* Text segment
►

- Origin: Alexandria, Virginia
- Genres: Pop-punk; punk rock; skate punk; melodic hardcore; alternative rock;
- Years active: 1998–2007
- Labels: Negative Progression; Lobster; Virgin;
- Spinoffs: Runner Runner
- Past members: Peter Munters Seth Watts Nick Bailey James Ulrich Ryan Ogren

= Over It (band) =

American pop-punk band

Over It was an American rock band based in Orange County, California. Originally from Alexandria, Virginia, the band formed in 1998 to play pop-punk. Although they were most recently signed to Virgin Records, Over It is currently unsigned and inactive.

==History==
The band, originally a four-piece, started out on Negative Progression Records, who released their debut album The Ready Series on April 25, 2000. They promoted it with a US tour between June and August 2000. In December 2000 and January 2001, the band toured the south-eastern and midwestern US states with the Stryder. The band signed to Lobster Records in December 2001. In early 2002, Over It toured across the US with And So It Begins. Over It released a split with My Captain in June 2002, following which both bands toured in July and August. In June, the band played two weeks of shows with Near Miss. Preceded by the free download of "Nothing Serious" on July 18, 2002, the band released Timing Is Everything on September 3, 2002.

In October and November 2002, Over It toured across the US east coast; in January and February 2003, they toured across California. In June, the band released an acoustic split with Junction 18. The following month, the band appeared on the Radioactive Stage of Warped Tour. Between September and November 2003, the band supported Rufio and Motion City Soundtrack on a co-headlining cross country tour. On November 18, Timing Is Everything was reissued as an enhanced CD. In April 2004, the band went on tour with the Matches, which was followed by a stint with A Wilhelm Scream in May. In July and August, the band appeared on Warped Tour. They toured the West Coast with Tokyo Rose, My New Life and Park, and then toured with the Gamits and National Product the following month.

The music video for "Siren on the 101" was posted online on January 24, 2005. Over It went on a West Coast tour in February 2005 with Killradio and Acceptance. They released Silverstrand on March 8, 2005; in the two months leading up to its release, a new song from it was posted online on a weekly basis. Silverstrand chronicles the band's move to southern California, and is their most focused work to date. The band added Ryan Ogren as an extra guitar player. Over It toured the US in March and April 2005 with Tsunami Bomb and the F-Ups. Following this, they appeared at The Bamboozle festival in April 2005, tour with Gatsbys American Dream and Rufio, and released a split single with Punchline on April 26, 2005. In June 2005, they supported Halifax on their headlining tour, and played a few shows with Motion City Soundtrack, prior to an appearance on that year's Warped Tour.

◄

* Work instructions
- 1) In the text on the band Over It, on what date was Silverstrand released?
- 2) Reproduce verbatim the passage of the text on the band Over It between "- Origin: Alexandria, Virginia" and "unsigned and inactive.", inclusive.
The lines after this text are not needed.

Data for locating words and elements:

►

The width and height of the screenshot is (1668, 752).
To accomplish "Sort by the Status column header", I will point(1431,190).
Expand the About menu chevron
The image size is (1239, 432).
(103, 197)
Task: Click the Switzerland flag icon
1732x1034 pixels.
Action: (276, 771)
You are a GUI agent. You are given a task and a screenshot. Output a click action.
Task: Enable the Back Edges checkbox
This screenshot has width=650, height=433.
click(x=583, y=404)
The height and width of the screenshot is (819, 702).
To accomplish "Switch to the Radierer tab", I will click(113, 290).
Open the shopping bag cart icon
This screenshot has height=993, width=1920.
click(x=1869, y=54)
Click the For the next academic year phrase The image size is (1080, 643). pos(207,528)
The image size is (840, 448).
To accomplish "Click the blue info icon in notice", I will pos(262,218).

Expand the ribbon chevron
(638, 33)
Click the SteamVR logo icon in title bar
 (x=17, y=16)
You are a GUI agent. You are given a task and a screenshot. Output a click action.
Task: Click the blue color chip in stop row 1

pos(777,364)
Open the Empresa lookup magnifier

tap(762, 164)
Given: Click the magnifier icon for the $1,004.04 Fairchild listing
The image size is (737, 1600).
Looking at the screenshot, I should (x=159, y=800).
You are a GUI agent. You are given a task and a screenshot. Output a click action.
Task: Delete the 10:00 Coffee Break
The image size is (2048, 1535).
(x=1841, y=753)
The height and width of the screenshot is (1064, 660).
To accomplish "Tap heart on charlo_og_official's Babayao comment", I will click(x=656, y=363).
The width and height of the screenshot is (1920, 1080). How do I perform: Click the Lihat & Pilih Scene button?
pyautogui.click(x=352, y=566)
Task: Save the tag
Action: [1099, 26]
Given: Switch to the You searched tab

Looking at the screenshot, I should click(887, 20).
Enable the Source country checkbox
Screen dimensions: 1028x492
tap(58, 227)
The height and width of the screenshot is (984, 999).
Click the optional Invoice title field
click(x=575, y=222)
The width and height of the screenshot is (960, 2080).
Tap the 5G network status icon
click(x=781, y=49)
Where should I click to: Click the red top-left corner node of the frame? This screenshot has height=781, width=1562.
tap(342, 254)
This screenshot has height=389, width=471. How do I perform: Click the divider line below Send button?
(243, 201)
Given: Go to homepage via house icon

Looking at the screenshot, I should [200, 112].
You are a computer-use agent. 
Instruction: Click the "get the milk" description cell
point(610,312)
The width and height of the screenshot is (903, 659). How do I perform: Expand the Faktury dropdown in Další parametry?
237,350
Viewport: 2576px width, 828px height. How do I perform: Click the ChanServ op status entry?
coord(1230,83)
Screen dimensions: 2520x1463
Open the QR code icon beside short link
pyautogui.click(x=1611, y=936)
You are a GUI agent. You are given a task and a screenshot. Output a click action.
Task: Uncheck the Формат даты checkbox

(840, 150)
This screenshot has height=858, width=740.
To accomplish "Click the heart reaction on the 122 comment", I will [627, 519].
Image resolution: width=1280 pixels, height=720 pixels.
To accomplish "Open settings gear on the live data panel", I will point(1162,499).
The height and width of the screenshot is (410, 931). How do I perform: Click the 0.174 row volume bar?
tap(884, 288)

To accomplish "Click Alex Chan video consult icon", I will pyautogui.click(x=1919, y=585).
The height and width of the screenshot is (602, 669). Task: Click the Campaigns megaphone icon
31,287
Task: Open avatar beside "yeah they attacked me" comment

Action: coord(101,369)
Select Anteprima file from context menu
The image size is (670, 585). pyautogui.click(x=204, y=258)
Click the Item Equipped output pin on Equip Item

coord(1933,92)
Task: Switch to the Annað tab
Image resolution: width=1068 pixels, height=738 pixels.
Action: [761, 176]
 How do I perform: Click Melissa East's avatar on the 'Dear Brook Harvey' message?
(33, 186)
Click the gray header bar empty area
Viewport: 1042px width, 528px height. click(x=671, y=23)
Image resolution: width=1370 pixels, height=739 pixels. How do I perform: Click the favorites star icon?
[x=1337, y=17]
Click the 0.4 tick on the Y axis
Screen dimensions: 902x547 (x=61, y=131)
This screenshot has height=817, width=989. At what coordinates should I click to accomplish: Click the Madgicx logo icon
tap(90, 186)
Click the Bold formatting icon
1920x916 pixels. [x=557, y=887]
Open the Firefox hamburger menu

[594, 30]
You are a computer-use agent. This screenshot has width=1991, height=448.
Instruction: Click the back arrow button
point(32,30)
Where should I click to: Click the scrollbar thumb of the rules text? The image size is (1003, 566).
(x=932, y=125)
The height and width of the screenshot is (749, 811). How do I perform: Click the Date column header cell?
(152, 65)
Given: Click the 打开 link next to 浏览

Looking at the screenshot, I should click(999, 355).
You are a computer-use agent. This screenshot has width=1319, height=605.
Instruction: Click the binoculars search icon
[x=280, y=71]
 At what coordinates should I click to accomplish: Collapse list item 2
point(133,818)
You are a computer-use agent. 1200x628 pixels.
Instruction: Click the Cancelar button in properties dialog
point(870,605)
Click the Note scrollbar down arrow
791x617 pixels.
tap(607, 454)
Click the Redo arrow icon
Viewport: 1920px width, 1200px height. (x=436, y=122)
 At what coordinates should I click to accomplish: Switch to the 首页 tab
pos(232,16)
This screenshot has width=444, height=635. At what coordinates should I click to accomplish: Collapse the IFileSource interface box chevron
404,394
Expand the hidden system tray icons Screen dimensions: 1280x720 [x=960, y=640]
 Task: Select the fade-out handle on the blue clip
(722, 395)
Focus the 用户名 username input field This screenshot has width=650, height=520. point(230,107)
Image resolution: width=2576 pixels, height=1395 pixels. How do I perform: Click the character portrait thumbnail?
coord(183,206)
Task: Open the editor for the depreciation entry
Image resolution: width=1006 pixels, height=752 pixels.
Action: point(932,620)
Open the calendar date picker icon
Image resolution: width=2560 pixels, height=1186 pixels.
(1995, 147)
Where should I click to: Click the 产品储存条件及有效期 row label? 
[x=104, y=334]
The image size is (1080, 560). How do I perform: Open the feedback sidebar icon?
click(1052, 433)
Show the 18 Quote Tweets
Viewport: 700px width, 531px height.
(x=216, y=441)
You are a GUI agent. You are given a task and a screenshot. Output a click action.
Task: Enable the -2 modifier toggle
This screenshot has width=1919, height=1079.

◄

* Results by task
- 1) March 8, 2005.

- 2)
- Origin: Alexandria, Virginia
- Genres: Pop-punk; punk rock; skate punk; melodic hardcore; alternative rock;
- Years active: 1998–2007
- Labels: Negative Progression; Lobster; Virgin;
- Spinoffs: Runner Runner
- Past members: Peter Munters Seth Watts Nick Bailey James Ulrich Ryan Ogren

= Over It (band) =

American pop-punk band

Over It was an American rock band based in Orange County, California. Originally from Alexandria, Virginia, the band formed in 1998 to play pop-punk. Although they were most recently signed to Virgin Records, Over It is currently unsigned and inactive.